The act of silencing the lead troublemaker has been the primary practice of those who oppose equal rights. The thought is that if you can silence their voice, you can silence their influence. Or if you inflict enough pain on that person, those who follow them will fear experiencing the same thing and cease to follow them. The irony of how Mr. Kaepernick has been treated is that it has actually led to more people following his lead and imitating him.
Mr. Greene’s laws can be summarized through the words distract, divide, and conquer. Distract from the actual subject that was originally brought up by not addressing it, and instead bringing attention to something totally unrelated. Divide by making the new issue that you have brought up the thing to be focused on and villainize anyone who tries to bring the conversation back to its original point of focus. Conquer those who tried to bring attention to the original problem by making them out to be the bad guy for bringing the subject up in the first place.
As a former police officer for the City of St. Louis, MO, I know that Mr. Greene’s laws are used by police departments when they want to silence someone who makes them look bad. Instead of dealing with the problem of police abuse and misconduct head on, many people attempt to draw our attention away from its reality and focus on peripheral things, like the national anthem.
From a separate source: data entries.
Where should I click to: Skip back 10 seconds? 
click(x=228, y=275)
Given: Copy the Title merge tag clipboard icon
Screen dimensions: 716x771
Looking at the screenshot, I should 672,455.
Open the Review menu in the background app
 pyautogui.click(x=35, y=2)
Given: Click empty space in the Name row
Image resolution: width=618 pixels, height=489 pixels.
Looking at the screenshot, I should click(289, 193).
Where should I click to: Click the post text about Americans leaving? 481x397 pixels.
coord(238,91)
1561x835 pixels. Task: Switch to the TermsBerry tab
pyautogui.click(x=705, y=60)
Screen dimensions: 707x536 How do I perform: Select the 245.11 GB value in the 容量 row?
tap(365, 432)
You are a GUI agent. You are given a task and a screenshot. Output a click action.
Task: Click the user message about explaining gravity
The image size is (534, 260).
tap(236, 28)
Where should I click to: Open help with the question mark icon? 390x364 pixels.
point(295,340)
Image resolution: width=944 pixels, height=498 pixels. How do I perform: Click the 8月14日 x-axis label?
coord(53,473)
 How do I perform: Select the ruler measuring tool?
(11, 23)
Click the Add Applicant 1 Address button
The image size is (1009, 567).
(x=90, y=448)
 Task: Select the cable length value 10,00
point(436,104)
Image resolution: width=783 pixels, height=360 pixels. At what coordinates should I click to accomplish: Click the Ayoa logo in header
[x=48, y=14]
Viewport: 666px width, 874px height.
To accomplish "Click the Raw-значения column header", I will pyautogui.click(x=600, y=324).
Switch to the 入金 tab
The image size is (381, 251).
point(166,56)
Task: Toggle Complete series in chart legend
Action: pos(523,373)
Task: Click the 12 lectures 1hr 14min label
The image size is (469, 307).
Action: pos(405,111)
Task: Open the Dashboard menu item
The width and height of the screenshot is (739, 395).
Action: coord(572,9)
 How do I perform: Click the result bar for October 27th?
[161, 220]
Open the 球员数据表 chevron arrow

Instead of spending so much time questioning Mr. Kaepernick’s patriotism, we should be working on solutions that help police officers not immediately judge black males as being dangerous or immediately assume that they are “bad dudes” who are “on something” as the helicopter pilot exclaimed about Mr. Crutcher. In focusing on legitimate solutions, we will hopefully be able to save more lives. What’s more patriotic than that?